Die beiden Figuren mit Gebrauchsspuren, die Näder von einem Eisenbahnverein in Sachsen erworben hat, haben jetzt aber regionalen Bezug bekommen. Modellbauer und  Eisenbahn-Experte Pfeiffer hat ihre Schaukästen, in denen alte Fahrpläne Hoyerswerda als letzten Standort  auswiesen, mit Aushängen aus der Duderstädter Eisenbahnhistorie versehen.

Dazu gehören die „Landespolizeiliche Abnahme der Eisenbahn Wulften-Duderstadt“ und der dazugehörige Fahrplan von 1889 mit Haltepunkten in Westerode, Rollshausen, Gieboldehausen und Bilshausen.

Migrations- und Eisenbahngeschichte verbindet ein weiteres Schaustück, das Pfeiffer aufgetrieben hat: Die Bekanntmachung des königlichen Eisenbahn-Betriebsamtes über im April 1889 eingesetzte Sonderzüge zur „Beförderung der in Richtung nach Hannover auswandernden Eichsfelder“. Diese Züge verfügten nur über Waggons der vierten Klasse.

Auch ein Zeitungartikel von 1897 aus dem Stadtarchiv war Pfeiffer eine Randnotiz wert.
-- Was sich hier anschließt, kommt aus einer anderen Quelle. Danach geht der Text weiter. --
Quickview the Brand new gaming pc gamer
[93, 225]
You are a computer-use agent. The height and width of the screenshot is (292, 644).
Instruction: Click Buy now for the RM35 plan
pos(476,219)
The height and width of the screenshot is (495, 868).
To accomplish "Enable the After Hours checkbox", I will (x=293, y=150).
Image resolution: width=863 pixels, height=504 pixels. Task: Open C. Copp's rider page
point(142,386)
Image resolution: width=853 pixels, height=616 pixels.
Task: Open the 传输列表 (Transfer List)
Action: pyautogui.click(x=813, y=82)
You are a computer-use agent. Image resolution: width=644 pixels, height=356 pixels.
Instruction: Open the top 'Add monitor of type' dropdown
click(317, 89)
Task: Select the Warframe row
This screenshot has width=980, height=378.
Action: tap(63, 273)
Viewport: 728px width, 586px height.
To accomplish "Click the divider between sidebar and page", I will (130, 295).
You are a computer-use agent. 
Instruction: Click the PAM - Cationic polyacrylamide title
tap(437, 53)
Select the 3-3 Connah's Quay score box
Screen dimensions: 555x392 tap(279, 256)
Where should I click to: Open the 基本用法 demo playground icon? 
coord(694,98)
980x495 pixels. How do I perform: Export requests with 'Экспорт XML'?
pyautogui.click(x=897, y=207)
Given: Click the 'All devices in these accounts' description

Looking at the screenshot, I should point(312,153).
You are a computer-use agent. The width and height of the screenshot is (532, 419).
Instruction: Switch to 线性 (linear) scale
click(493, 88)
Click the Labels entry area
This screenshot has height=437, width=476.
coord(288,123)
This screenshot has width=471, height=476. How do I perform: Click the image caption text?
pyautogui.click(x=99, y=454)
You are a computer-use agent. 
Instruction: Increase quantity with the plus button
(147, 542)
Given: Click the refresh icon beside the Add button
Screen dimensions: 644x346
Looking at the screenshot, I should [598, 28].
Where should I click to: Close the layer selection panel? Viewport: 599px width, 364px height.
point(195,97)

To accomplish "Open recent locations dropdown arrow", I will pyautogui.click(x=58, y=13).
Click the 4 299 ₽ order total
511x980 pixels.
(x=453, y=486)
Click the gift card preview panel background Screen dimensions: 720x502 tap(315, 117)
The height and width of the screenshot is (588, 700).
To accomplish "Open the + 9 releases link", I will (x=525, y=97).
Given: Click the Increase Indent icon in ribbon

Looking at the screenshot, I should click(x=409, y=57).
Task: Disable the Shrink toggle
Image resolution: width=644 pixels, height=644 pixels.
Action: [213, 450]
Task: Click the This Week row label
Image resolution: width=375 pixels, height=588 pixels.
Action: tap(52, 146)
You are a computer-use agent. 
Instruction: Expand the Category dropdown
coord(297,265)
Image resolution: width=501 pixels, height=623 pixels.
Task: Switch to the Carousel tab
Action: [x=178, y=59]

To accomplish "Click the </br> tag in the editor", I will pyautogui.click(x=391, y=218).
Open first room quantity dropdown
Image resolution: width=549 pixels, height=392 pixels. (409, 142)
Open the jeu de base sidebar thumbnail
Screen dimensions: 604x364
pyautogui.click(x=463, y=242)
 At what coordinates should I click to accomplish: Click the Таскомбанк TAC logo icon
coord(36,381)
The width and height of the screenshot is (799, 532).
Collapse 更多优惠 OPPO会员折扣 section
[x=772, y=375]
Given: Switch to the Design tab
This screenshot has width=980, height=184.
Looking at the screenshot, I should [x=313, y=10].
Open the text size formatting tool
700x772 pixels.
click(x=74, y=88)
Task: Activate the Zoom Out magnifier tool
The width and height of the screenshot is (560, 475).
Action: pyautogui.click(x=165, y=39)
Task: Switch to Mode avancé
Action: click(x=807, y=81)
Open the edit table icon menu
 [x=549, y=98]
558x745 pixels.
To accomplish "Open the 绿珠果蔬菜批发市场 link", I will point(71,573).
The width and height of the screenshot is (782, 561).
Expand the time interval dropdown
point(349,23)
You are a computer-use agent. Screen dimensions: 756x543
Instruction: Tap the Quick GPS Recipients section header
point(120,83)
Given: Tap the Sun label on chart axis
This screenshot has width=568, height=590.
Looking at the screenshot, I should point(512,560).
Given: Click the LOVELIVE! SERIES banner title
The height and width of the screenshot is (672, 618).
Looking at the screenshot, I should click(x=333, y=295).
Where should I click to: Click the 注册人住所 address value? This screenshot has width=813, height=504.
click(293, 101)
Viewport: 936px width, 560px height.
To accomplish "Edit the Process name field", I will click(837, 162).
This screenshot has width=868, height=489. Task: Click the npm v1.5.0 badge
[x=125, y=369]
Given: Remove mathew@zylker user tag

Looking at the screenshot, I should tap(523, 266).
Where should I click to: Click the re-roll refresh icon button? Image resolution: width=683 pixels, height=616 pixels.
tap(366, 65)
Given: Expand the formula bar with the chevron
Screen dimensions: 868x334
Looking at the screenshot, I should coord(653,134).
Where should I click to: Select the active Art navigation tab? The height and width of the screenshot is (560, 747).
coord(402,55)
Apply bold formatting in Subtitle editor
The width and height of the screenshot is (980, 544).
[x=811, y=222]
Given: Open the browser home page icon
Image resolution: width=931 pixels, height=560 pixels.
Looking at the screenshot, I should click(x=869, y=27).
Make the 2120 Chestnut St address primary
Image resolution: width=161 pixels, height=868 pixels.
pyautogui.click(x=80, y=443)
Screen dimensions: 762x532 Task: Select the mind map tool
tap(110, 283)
Darin verweist die Eisenbahn-Direktion darauf, dass Sonntags-Rückfahrtkaren „nur noch von größeren Städen nach den durch Naturschönheiten ausgezeichneten und zur Erholung in frischer Luft geeigneten Orten eingeführt werden dürfen“.

Diese Voraussetzungen würden für die Stadt Duderstadt nicht zutreffen, hieß es. Der Antrag aus Duderstadt auf die Einführung von Sonntags-Rückfahrkarten wurde deshalb abgelehnt.